Full Text PDF:

PDF icon compchem1997.pdf

A. Caflisch; S. Fischer; M. Karplus

Journal: J. Comput. Chem.
Year: 1997
Volume: 18
Issue: 6
Pages: 723–743
DOI: 10.1002/(SICI)1096-987X(19970430)18:6<723::AID-JCC1>3.0.CO;2-U
Type of Publication: Journal Article

continuum electrostatics; docking; Monte Carlo; Peptides; solvation


A Monte Carlo docking procedure that combines random displacements of the substrate and protein side chains with minimization of the enzyme—substrate complex is described and applied to finding the binding mode of the blocked tetrapeptide N-acetyl-Leu-Pro-Phe-methylamide to the FK506 binding protein (FKBP). The tetrapeptide, an analog of the preferred FKBP substrate, and the FKBP binding site are flexible during the docking procedure. The twisted-imide transition-state form of the substrate is used during docking. The enzyme charges are scaled individually to account for solvent screening of specific binding site residues during the Monte Carlo sampling. To evaluate the relative binding free energies of the resulting structures, a rapid method for calculating polar and nonpolar solvation effects is introduced. Accurate electrostatic solute—solvent energies are calculated by solving the finite-difference linearized Poisson—Boltzmann equation; nonpolar contributions to the stability of the different conformers are estimated by the free energy of cavity formation, which is obtained from the molecular surface, and the solute—solvent van der Waals energy, which is calculated with a continuum approach. In the conformation of the enzyme—substrate complex with the lowest free energy, the tetrapeptide is bound as a type VIa proline turn with solvent accessible ends to permit longer polypeptide chains to act as substrates. Except for the imide carbonyl, which is involved in polar interactions with aromatic side chains of the FKBP binding site, all of the seven potential hydrogen bond donors or acceptors of the tetrapeptide are satisfied. The FKBP binding site has a similar conformation in the substrate complex as in the FKBP-FK506 cocrystal structure, except for the predicted reorientation of the Tyr 82 hydroxyl, which plays an important role in substrate binding.

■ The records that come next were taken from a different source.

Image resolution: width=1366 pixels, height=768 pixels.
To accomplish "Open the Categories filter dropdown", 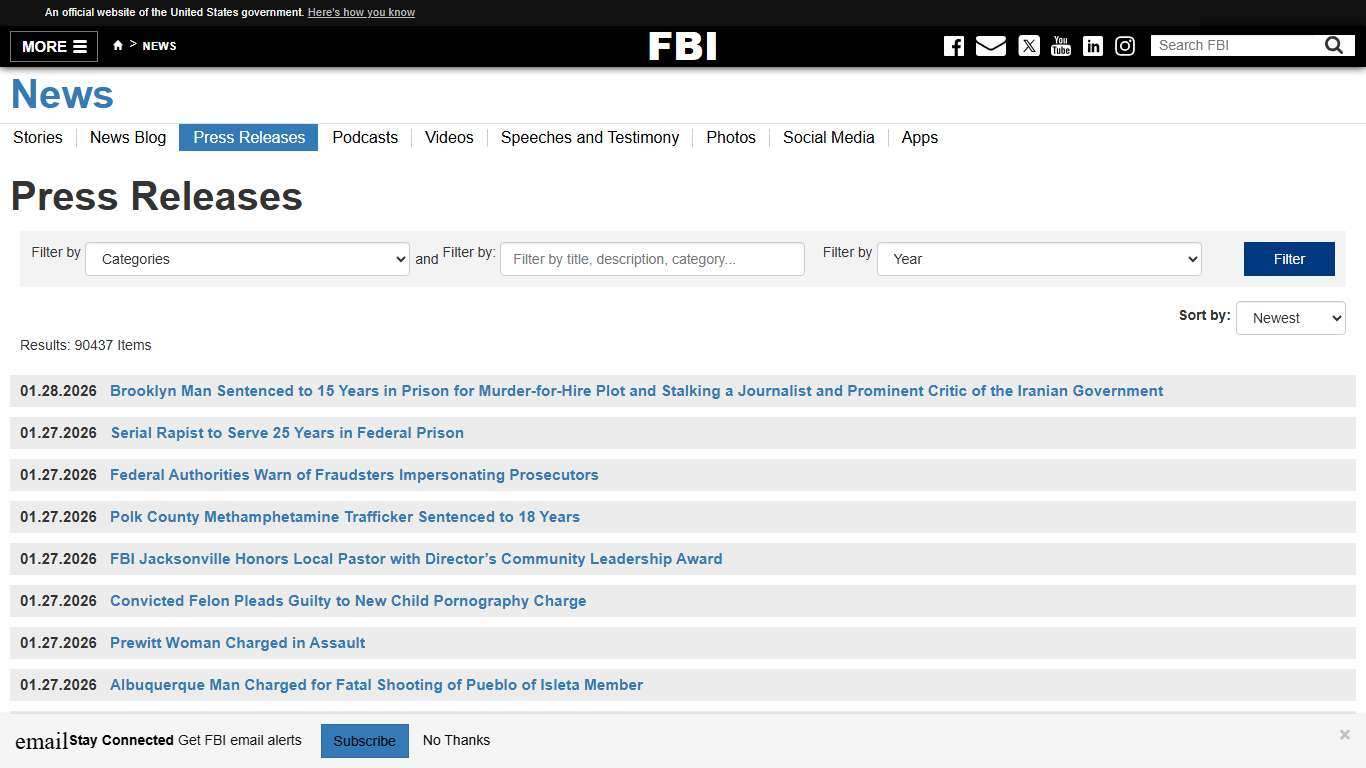I will click(x=247, y=259).
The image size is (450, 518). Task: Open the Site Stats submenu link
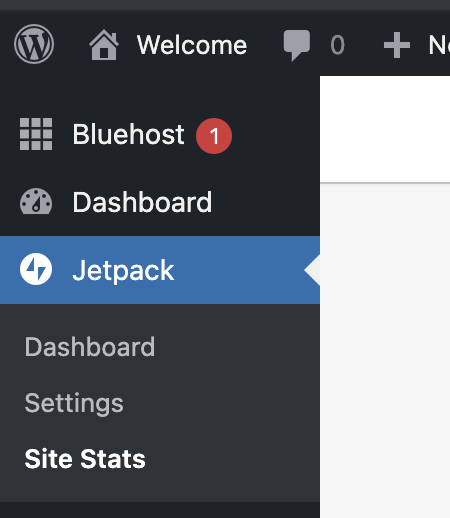[85, 459]
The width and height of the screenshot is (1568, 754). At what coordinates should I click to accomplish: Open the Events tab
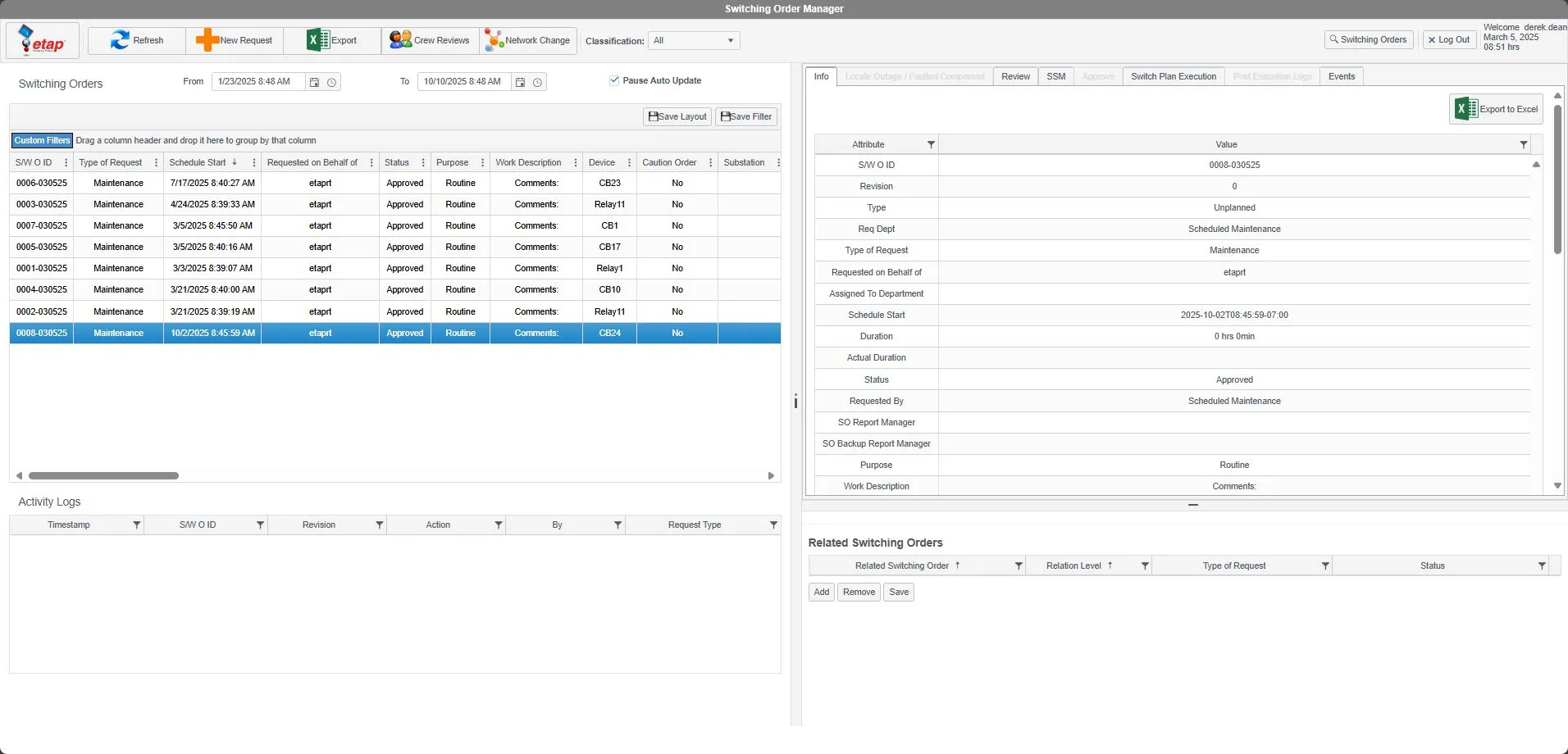[x=1341, y=76]
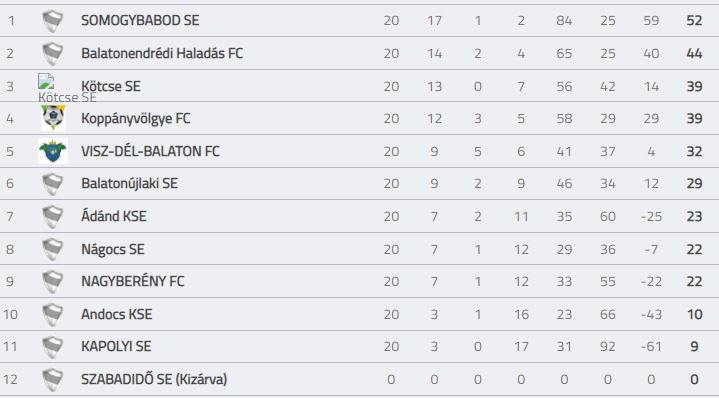
Task: Click the Balatonújlaki SE shield icon
Action: (x=53, y=184)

The present model for the FKBP—substrate complex is in agreement with the recently determined crystal structure of a cyclic peptide—FK506 hybrid bound to FKBP and supports the structure obtained previously by iterative model building. In addition, it is consistent with the observed effects of FKBP point mutations on the enzyme activity. The approach described here should be useful, in general, for the prediction of the structure of a molecule in solution or as part of a complex. It provides for the effective sampling of conformational space and for the inclusion of solvent effects.